3

I have some production-critical code that has to keep running.

think of the code as

while (true){
   init();
   do_important_things();  //segfault here
   clean();
}

I can't trust the code to be bug-free, and I need to be able to log problems to investigate later.

This time, I know for a fact somewhere in the code there is a segmentation fault getting thrown, and I need to be able to at least log that, and then start everything over.

Reading here there are a few solutions, but following each one is a flame-war claiming the solution will actually do more harm than good, with no real explanation. I also found this answer which I consider using, but I'm not sure it is good for my use case.

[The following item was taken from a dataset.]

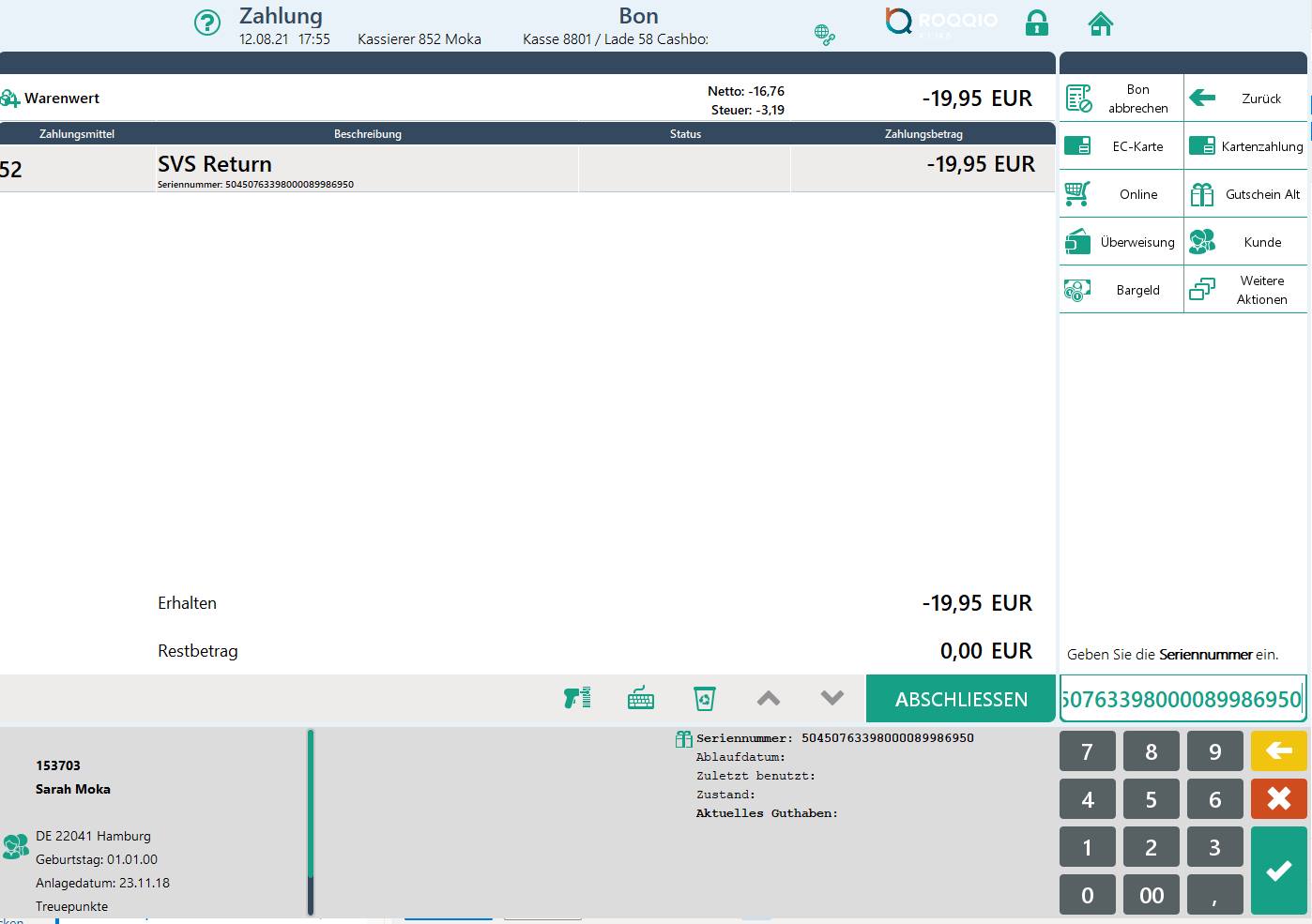Viewport: 1312px width, 924px height.
Task: Move selection up with up chevron
Action: pyautogui.click(x=768, y=698)
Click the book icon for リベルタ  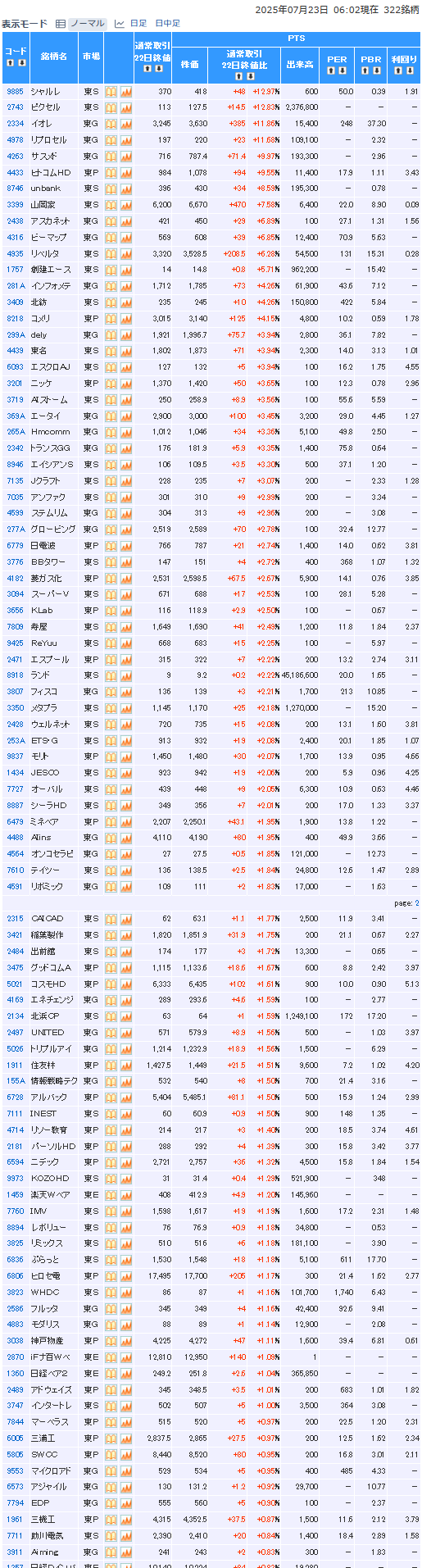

So, what is the best way to recover from segmentation fault on C++?

Gulzar
  • 23,452
  • 27
  • 113
  • 201
  • 4
    Create a process that monitors this program and restarts it if it dies. – Ted Lyngmo Dec 05 '21 at 12:25
  • 1
    If you make your program a daemon process, or a service, the Operating System itself can restart it for you if it dies. – Galik Dec 05 '21 at 12:27
  • 5
    I think you need to frame challenge yourself a bit. A segmentation fault means that the OS recognized your process as messing up a resource it handed out to you. You don't know how you messed it up to go about cleaning it, and you don't know if the OS can recover from it. How on earth can your process just assume it may log and carry on? It's now running on quicksand. Restarting the process is the only way to get a proper fresh start. Just make sure to store a core file and examine it later. – StoryTeller - Unslander Monica Dec 05 '21 at 12:52
  • 4
    Don't DO NOT ever recover from a segmentation fault. Fix the real problem – Pepijn Kramer Dec 05 '21 at 13:18
  • [Bug aren't recoverable errors!](https://joeduffyblog.com/2016/02/07/the-error-model/#bugs-arent-recoverable-errors) is just as true in C++ as it is in M#. – Eljay Dec 05 '21 at 13:56
  • 1
    It is meant to be helpful, I've years and years of experience in industry. And leaving a segmentation fault in is sweeping a problem under the rug that's going to bite you one day. Be sure you have a test environment in which you can reproduce this problem, generate crashdumps for debug builds that kind of things. But don't let the segfault stay in the code. The only real backup option is restarting the program. But in control systems this can leave hardware in an undfined state... so you need more recovery algorithms... and... and... as said try to find the cause of the segfault asap. – Pepijn Kramer Dec 05 '21 at 14:54
  • @PepijnKramerI know finding the bug is important and best. But in a large system, 0 bugs is not a guarantee, in fact it can't happen. Thus, I need a mitigation. Thanks, I will do my best to find that bug :) – Gulzar Dec 05 '21 at 15:16
  • 1
    Whereas all programs will contain some bugs, not all bugs are equal. Programs are expected to produce accurate, predictable results. Segmentation faults are particularly severe in that they are usually considered unrecoverable. Triggering a segfault means that data was read from, or written to the wrong place. From that moment forward, you can't trust the integrity of the data your program is working on. A lot of people prefer a program to *terminate* rather than continue, producing false, potentially misleading, information. – Galik Dec 05 '21 at 19:57

1 Answers1

6

I suggest that you create a very small program that you make really safe that monitors the buggy program. If the buggy program exits in a way you don't like, restart the program.

Posix example:

#include <unistd.h>
#include <sys/types.h>
#include <sys/wait.h>

#include <cstdio>
#include <iostream>

int main(int argc, char* argv[]) {
    if(argc < 2) {
        std::cerr << "USAGE: " << argv[0] << " program_to_monitor <arguments...>\n";
        return 1;
    }

    while(true) {
        pid_t child = fork();          // create a child process

        if(child == -1) {
            std::perror("fork");
            return 1;
        }

        if(child == 0) {
            execvp(argv[1], argv + 1); // start the buggy program
            perror(argv[1]);           // starting failed
            std::exit(0);              // exit with 0 to not trigger a retry
        }

        // Wait for the buggy program to terminate and check the status
        // to see if it should be restarted.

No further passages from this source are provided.